• _Supplied entries_

* * * * *

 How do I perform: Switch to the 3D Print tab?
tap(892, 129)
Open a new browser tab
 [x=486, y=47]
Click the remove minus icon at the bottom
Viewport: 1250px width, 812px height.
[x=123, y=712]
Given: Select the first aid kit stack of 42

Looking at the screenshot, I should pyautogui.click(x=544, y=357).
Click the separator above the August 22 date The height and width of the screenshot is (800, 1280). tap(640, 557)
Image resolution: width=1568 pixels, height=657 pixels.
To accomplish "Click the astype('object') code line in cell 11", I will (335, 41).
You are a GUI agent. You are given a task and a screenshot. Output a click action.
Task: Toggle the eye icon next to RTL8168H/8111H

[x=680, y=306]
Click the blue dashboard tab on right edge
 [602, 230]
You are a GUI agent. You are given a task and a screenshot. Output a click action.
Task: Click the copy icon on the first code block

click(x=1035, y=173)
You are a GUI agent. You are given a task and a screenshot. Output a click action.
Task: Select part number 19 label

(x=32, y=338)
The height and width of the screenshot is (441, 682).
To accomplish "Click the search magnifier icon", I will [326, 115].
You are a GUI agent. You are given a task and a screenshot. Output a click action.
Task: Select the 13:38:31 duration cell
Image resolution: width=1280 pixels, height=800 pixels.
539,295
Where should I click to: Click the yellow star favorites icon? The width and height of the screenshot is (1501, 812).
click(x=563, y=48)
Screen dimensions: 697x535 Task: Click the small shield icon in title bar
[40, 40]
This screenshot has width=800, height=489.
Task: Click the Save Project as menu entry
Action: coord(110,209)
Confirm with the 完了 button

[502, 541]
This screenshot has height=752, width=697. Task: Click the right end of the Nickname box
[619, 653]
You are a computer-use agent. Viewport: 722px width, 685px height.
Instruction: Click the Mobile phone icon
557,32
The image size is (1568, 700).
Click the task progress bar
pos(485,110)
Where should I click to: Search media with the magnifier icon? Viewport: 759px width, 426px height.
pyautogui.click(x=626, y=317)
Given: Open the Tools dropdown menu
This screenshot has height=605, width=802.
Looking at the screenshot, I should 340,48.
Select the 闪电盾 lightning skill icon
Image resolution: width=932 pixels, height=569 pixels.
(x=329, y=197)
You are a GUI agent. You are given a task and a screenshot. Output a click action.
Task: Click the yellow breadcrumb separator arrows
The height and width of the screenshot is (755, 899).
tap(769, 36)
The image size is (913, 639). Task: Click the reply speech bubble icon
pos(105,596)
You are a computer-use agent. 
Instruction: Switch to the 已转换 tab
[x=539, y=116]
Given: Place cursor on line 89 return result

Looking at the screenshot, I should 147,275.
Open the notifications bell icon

* * * * *

• _Exercise prompt_
Your answer must be every record above, repeated exactly.

• _Exercise result_
 How do I perform: Switch to the 3D Print tab?
tap(892, 129)
Open a new browser tab
 [x=486, y=47]
Click the remove minus icon at the bottom
Viewport: 1250px width, 812px height.
[x=123, y=712]
Given: Select the first aid kit stack of 42

Looking at the screenshot, I should pyautogui.click(x=544, y=357).
Click the separator above the August 22 date The height and width of the screenshot is (800, 1280). tap(640, 557)
Image resolution: width=1568 pixels, height=657 pixels.
To accomplish "Click the astype('object') code line in cell 11", I will (335, 41).
You are a GUI agent. You are given a task and a screenshot. Output a click action.
Task: Toggle the eye icon next to RTL8168H/8111H

[x=680, y=306]
Click the blue dashboard tab on right edge
 [602, 230]
You are a GUI agent. You are given a task and a screenshot. Output a click action.
Task: Click the copy icon on the first code block

click(x=1035, y=173)
You are a GUI agent. You are given a task and a screenshot. Output a click action.
Task: Select part number 19 label

(x=32, y=338)
The height and width of the screenshot is (441, 682).
To accomplish "Click the search magnifier icon", I will [326, 115].
You are a GUI agent. You are given a task and a screenshot. Output a click action.
Task: Select the 13:38:31 duration cell
Image resolution: width=1280 pixels, height=800 pixels.
539,295
Where should I click to: Click the yellow star favorites icon? The width and height of the screenshot is (1501, 812).
click(x=563, y=48)
Screen dimensions: 697x535 Task: Click the small shield icon in title bar
[40, 40]
This screenshot has width=800, height=489.
Task: Click the Save Project as menu entry
Action: coord(110,209)
Confirm with the 完了 button

[502, 541]
This screenshot has height=752, width=697. Task: Click the right end of the Nickname box
[619, 653]
You are a computer-use agent. Viewport: 722px width, 685px height.
Instruction: Click the Mobile phone icon
557,32
The image size is (1568, 700).
Click the task progress bar
pos(485,110)
Where should I click to: Search media with the magnifier icon? Viewport: 759px width, 426px height.
pyautogui.click(x=626, y=317)
Given: Open the Tools dropdown menu
This screenshot has height=605, width=802.
Looking at the screenshot, I should 340,48.
Select the 闪电盾 lightning skill icon
Image resolution: width=932 pixels, height=569 pixels.
(x=329, y=197)
You are a GUI agent. You are given a task and a screenshot. Output a click action.
Task: Click the yellow breadcrumb separator arrows
The height and width of the screenshot is (755, 899).
tap(769, 36)
The image size is (913, 639). Task: Click the reply speech bubble icon
pos(105,596)
You are a computer-use agent. 
Instruction: Switch to the 已转换 tab
[x=539, y=116]
Given: Place cursor on line 89 return result

Looking at the screenshot, I should 147,275.
Open the notifications bell icon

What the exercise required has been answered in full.